Puff Puff. Chinchin. Garau Garau. Fio Fio. Moyin Moyin. ChukChuk. Kuli Kuli. Goody Goody. Double double. Or reduplication if you want to be proper and all linguistic. Because duplicated words, repeated words carry weight.
There are things you aren’t conscious of, till somehow you become conscious of them and the patterns emerge.
It all began with Deepa, my friend writing about Puff Puff and beignets
‘Dough demands its own vocabulary to bring it to life. And something about deep-fried dough seems to call for the sing-song language of repetition and emphasis that communicates experience and sensation, not merely fact. Things’re not just hot; they’re hot-hot. They’re not just yum; they’re yum-yum. They don’t just puff in hot oil; they puff-puff.’; Paticheri.com
And as Wikipedia sometimes does, it provides me with a definition that’s acceptable, quotable even
Reduplication in linguistics is a morphological process in which the root or stem of a word (or part of it) or even the whole word is repeated exactly or with a slight change.
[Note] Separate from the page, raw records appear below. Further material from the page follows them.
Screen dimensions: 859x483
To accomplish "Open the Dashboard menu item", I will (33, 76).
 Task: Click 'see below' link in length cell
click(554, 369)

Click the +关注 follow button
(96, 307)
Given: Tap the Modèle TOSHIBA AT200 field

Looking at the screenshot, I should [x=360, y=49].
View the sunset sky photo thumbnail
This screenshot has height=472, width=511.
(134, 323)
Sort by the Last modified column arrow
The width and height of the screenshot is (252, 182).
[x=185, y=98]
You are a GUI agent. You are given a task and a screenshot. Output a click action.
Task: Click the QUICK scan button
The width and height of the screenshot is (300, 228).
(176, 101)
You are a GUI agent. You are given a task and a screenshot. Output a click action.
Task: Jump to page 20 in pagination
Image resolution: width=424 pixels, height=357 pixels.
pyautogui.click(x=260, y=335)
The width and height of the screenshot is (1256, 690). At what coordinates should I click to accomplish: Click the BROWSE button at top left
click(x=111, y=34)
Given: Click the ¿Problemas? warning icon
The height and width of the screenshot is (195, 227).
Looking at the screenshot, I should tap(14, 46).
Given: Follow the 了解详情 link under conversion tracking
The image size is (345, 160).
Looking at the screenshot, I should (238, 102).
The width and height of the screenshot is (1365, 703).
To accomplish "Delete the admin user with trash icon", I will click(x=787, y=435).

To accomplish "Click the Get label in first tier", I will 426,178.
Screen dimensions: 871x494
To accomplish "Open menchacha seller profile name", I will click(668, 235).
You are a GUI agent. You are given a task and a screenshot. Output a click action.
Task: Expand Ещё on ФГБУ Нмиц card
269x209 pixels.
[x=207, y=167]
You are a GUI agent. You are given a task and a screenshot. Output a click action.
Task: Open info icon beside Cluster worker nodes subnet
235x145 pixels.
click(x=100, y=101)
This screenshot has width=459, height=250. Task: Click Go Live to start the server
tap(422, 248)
Reduplication is used in inflections to convey a grammatical function, such as plurality, intensification, etc., and in lexical derivation to create new words. It is often used when a speaker adopts a tone more “expressive” or figurative than ordinary speech and is also often, but not exclusively, iconic in meaning. Reduplication is found in a wide range of languages and language groups, though its level of linguistic productivity varies.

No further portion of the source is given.